A couple of weeks ago I had a weak 5-frame nuc abscond. When I opened it up, I saw a layer of SHB larvae in the solid bottom board: they could not get out because of a robber screen. I also saw slimed frames such as the one in your photo. I fired up the grill with some pine straw and scraped all the larvae on the bottom board on it: very satisfying. In addition, I froze those frames and eventually I will give them to a strong hive a few at a time to clean them up. I would think that your hive will soon abscond, and if not, that they are queenless.
Stavros


----------



## JRG13 (May 11, 2012)

Looks like SHB larve, but hard to tell from the pic, maybe wax moth or both.


----------



## Lt Dan (May 15, 2012)

When I opened the hive . I today there were SHB running all over the place. So I scraped all the larvae off the bottom board into a fire then reassembled the hive with the least affected frames and put the rest in the freezer. It is back down to 5 frames but it looks like less bees than the package that started it and I see no queen and no eggs or brood. I think I have lost this one.


----------



## AstroBee (Jan 3, 2003)

Definitely SHB. I agree, sounds like the bees lost this fight. You need to assess whether you still have a queen. Even so, without immediate infusion of more bees this small hive may still not make it. Small colonies at this time of year in the south are a BIG challenge. The goal is to get your bees built up ahead of the SHB so that they can adequately defend themselves as populations of SHB rise in late summer.


----------



## Beewildered61 (Apr 5, 2012)

I just lost one hive around July 4th to SHB  The queen lived and they went to a limb for a few days before disappearing...
I immediately bought a Freeman beetle trap, and there are many dead beetles in it every time I check it. I can stand by the hive entrance in the evening and watch several SHB flying around the hive trying to get in. Of course I snatch them out of the air and kill them if at all possible. I HATE SHB with a passion, hopefully I learned my lesson, it will be a cold day down under before I let them get another of my hives.


----------

● ● ● ● ●

# Complete the following
• 1. List the usernames that appear in the post headings of the beetle thread.
• 2. Update the passage of the beetle thread that begins at "## Lt Dan (May" and stops after "lost this one.", putting "chest freezer" in place of "freezer".
These rows have no connection to the beetle thread.

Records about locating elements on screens
● ● ● ● ●

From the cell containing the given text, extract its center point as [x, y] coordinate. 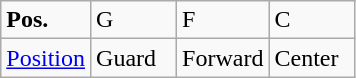
Forward [223, 58]
Pos. [46, 20]
G [134, 20]
C [312, 20]
F [223, 20]
Position [46, 58]
Center [312, 58]
Guard [134, 58]
Capture the cell that displays the provided text and extract its (x, y) central coordinate. 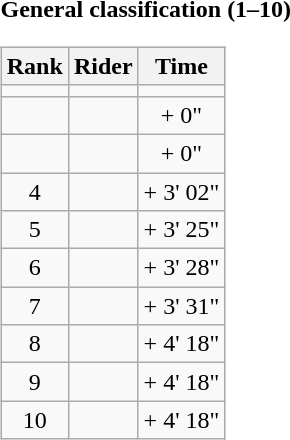
8 (34, 344)
7 (34, 306)
Rank (34, 66)
4 (34, 191)
+ 3' 25" (182, 230)
+ 3' 28" (182, 268)
10 (34, 420)
+ 3' 02" (182, 191)
6 (34, 268)
Rider (103, 66)
9 (34, 382)
Time (182, 66)
+ 3' 31" (182, 306)
5 (34, 230)
For the text-containing cell, return its midpoint in (X, Y) coordinate format. 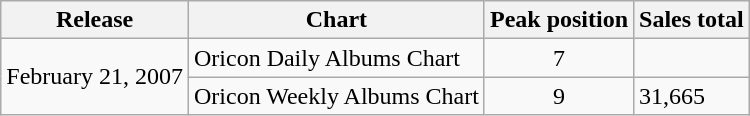
Peak position (558, 20)
Oricon Daily Albums Chart (336, 58)
Sales total (692, 20)
February 21, 2007 (95, 77)
31,665 (692, 96)
9 (558, 96)
Release (95, 20)
7 (558, 58)
Chart (336, 20)
Oricon Weekly Albums Chart (336, 96)
Return the [X, Y] coordinate for the center point of the cell that contains the specified text.  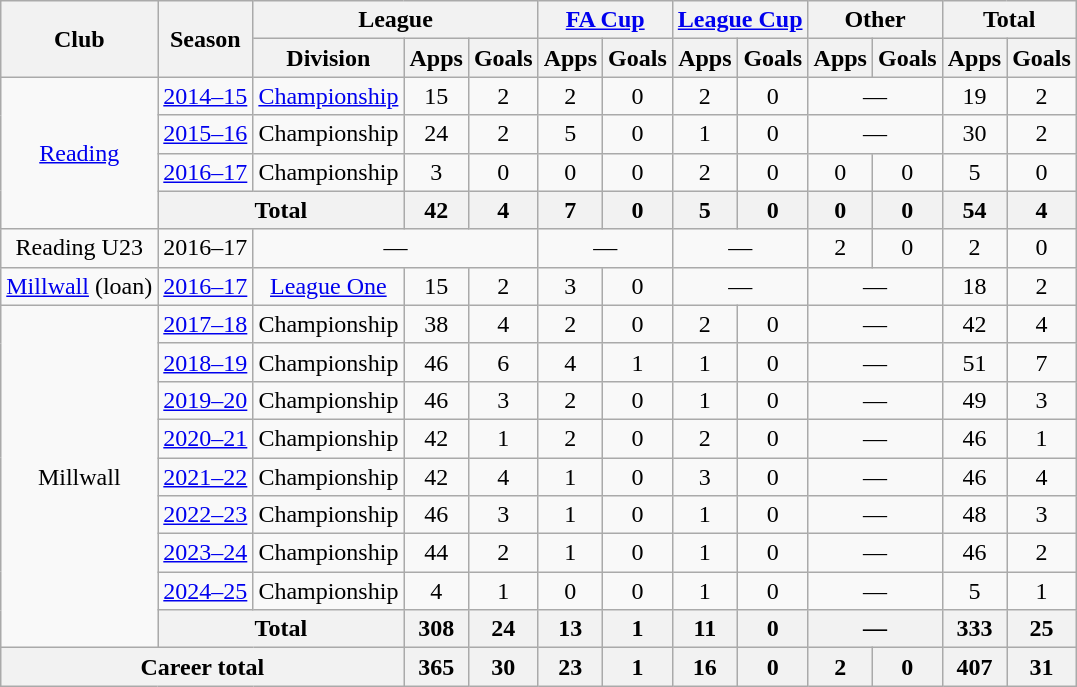
2017–18 [206, 324]
16 [704, 667]
Reading U23 [80, 248]
365 [436, 667]
FA Cup [605, 20]
19 [974, 96]
6 [503, 362]
Millwall [80, 476]
38 [436, 324]
2014–15 [206, 96]
Other [875, 20]
308 [436, 629]
Career total [202, 667]
2018–19 [206, 362]
2015–16 [206, 134]
13 [570, 629]
Club [80, 39]
Season [206, 39]
2021–22 [206, 477]
Division [328, 58]
18 [974, 286]
Millwall (loan) [80, 286]
407 [974, 667]
2020–21 [206, 438]
2023–24 [206, 553]
48 [974, 515]
11 [704, 629]
League One [328, 286]
44 [436, 553]
23 [570, 667]
2022–23 [206, 515]
333 [974, 629]
25 [1042, 629]
League [396, 20]
54 [974, 210]
31 [1042, 667]
2019–20 [206, 400]
51 [974, 362]
Reading [80, 153]
49 [974, 400]
2024–25 [206, 591]
League Cup [740, 20]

● ● ● ● ●

# Answers per task
• 1. JRG13, Lt Dan, AstroBee, Beewildered61

• 2.
## Lt Dan (May 15, 2012)

When I opened the hive . I today there were SHB running all over the place. So I scraped all the larvae off the bottom board into a fire then reassembled the hive with the least affected frames and put the rest in the chest freezer. It is back down to 5 frames but it looks like less bees than the package that started it and I see no queen and no eggs or brood. I think I have lost this one.